Bears

Could Georgia's Jake Fromm be the Bears' Drew Brees?

Could Georgia's Jake Fromm be the Bears' Drew Brees?

If you've paid attention to the conversation surrounding Bears general manager Ryan Pace's decision to draft Mitch Trubisky over DeShaun Watson and Patrick Mahomes in the 2017 NFL Draft, you've learned that Pace's preferred quarterback prototype is future Hall-of-Famer Drew Brees.

Pace felt like Trubisky exhibited some Brees-like qualities at North Carolina, both on and off the field. 

“Every time he got in the game,” Pace said after selecting Trubisky, “something happened in a positive way.”

Unfortunately, positive results have been hard to come by in 2019. Trubisky hasn't taken that next step in his development and despite back-to-back decent games against the Lions and Rams, questions remain about whether he'll be the Bears' quarterback in 2020.

If Pace and coach Matt Nagy decide it's time to move on, or at the very least add some competition, Georgia's Jake Fromm could be a logical second-round target in the 2020 NFL draft. In fact, an argument can be made that Fromm has a more Brees-like resume than Trubisky ever did.

"When you look at Fromm, if he's there at 45 (Bears' first of two second-rounders), and the Bears are stuck with this roster that they have Trubisky coming back this year, you have to have someone that is just more calm, more composed," Bleacher Report's Connor Rodgers said on the Stick To Football Podcast. "Somebody that can control the offense, somebody that can give Allen Robinson a chance in this offense. I would take the swing on Jake Fromm if I was Chicago."

Fromm will have his critics if he declares for the NFL draft this year. He isn't the best athlete, he doesn't have the strongest arm and there's nothing about his game film that suggests he's a surefire NFL starter. In other words, he'll probably end up with a grade very similar to Brees when the former Purdue star entered the draft in 2001.

Brees was selected at the top of the second round, No. 32 overall, by the San Diego Chargers.

Fromm's box score won't blow you away.
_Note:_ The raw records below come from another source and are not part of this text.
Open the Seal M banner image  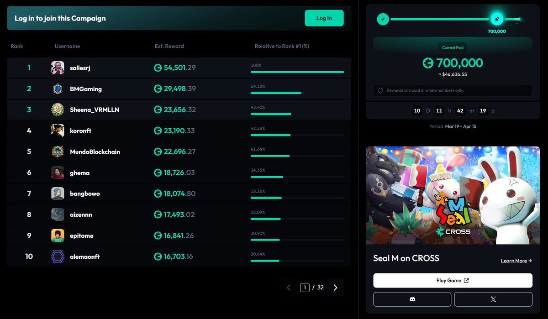coord(453,195)
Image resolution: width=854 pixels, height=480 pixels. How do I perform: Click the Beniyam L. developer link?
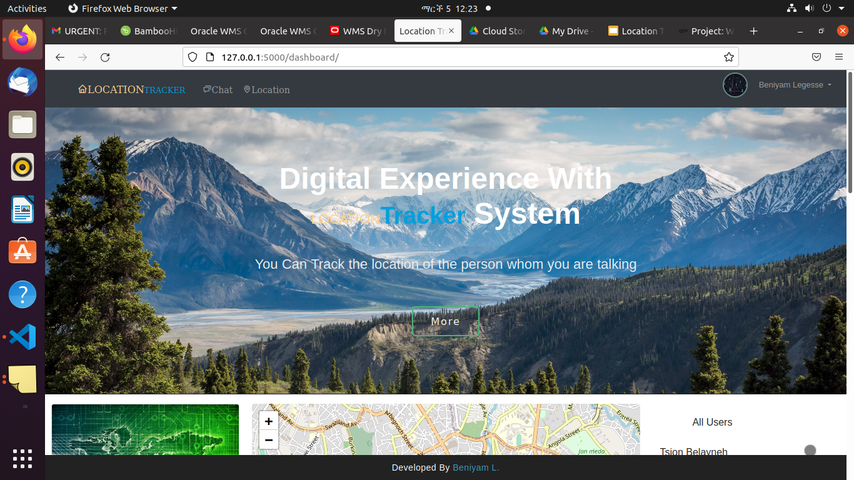click(476, 468)
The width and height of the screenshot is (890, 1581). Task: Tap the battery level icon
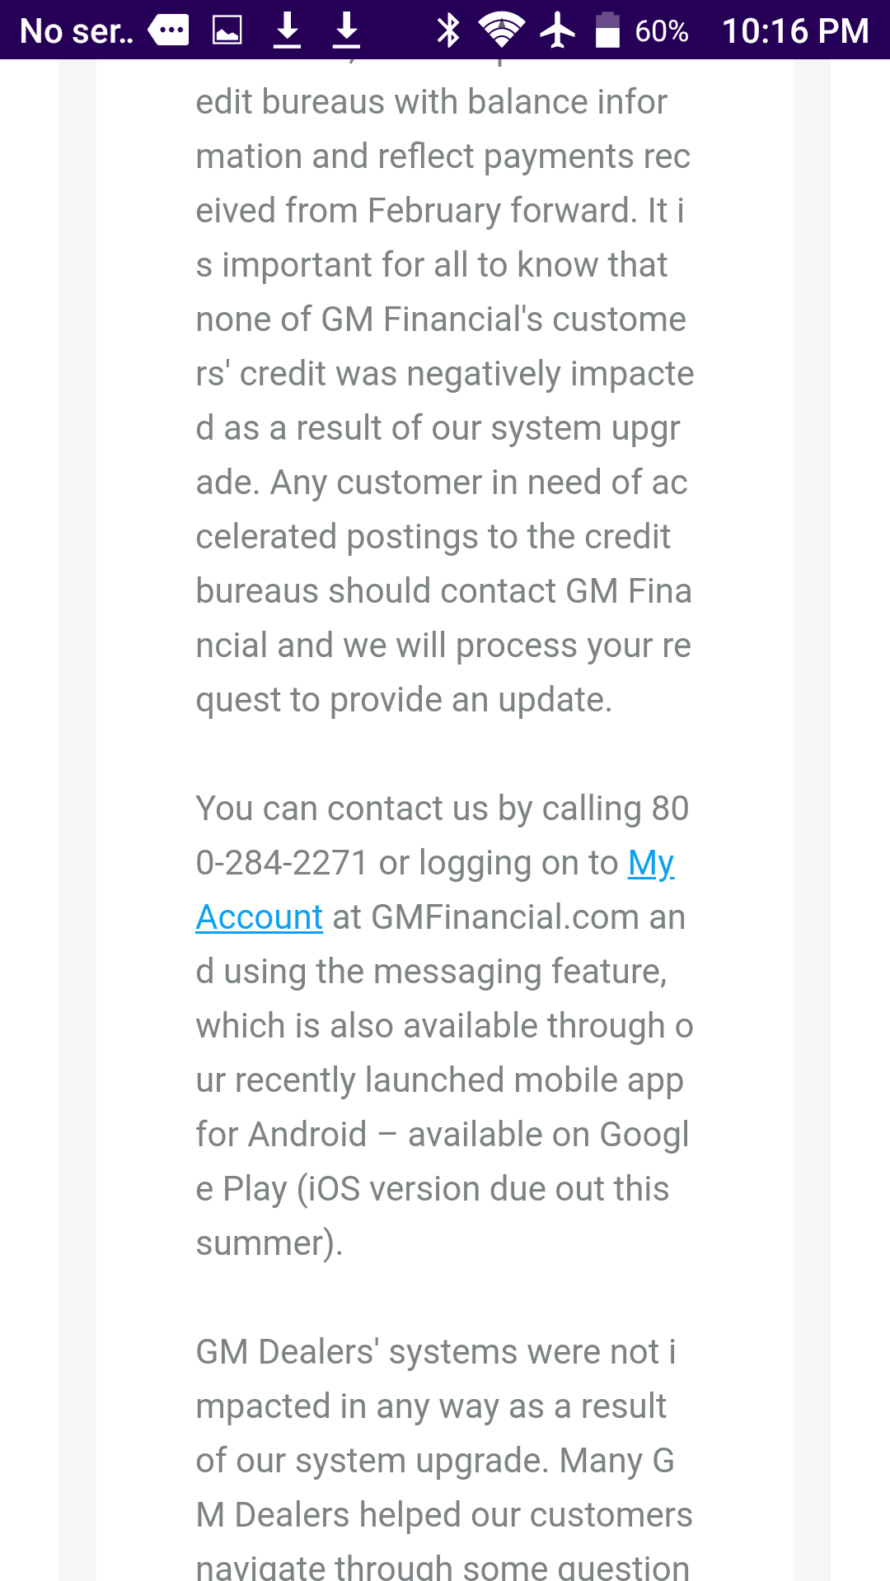click(x=607, y=30)

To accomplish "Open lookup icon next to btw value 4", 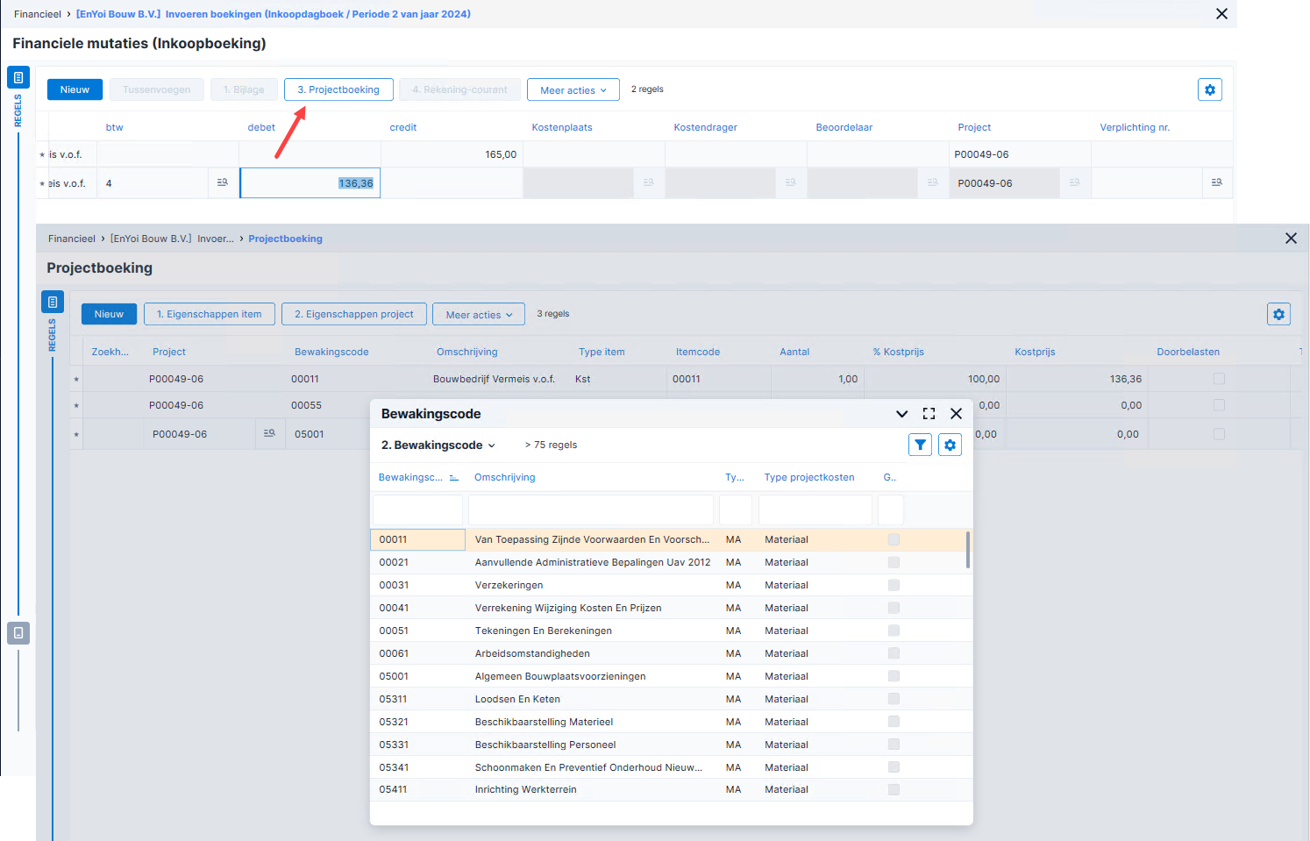I will (223, 182).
He's completing 65 percent of his passes for 1,948 yards with 16 touchdowns and three interceptions this season, but he's a gamer. He rises up when the Bulldogs need him most, much like Brees did during his college career. He's also an extremely accurate passer, which is a trait that quarterbacks either have or they don't. Most of Trubisky's struggles tend to be a result of his poor mechanics and off-target throws; Fromm is the anti-Trubisky when it comes to both areas of his game.

There's a lot of time between now and the 2020 NFL draft, but Fromm is a name to watch if the Bears decide to dip into the quarterback pool this April.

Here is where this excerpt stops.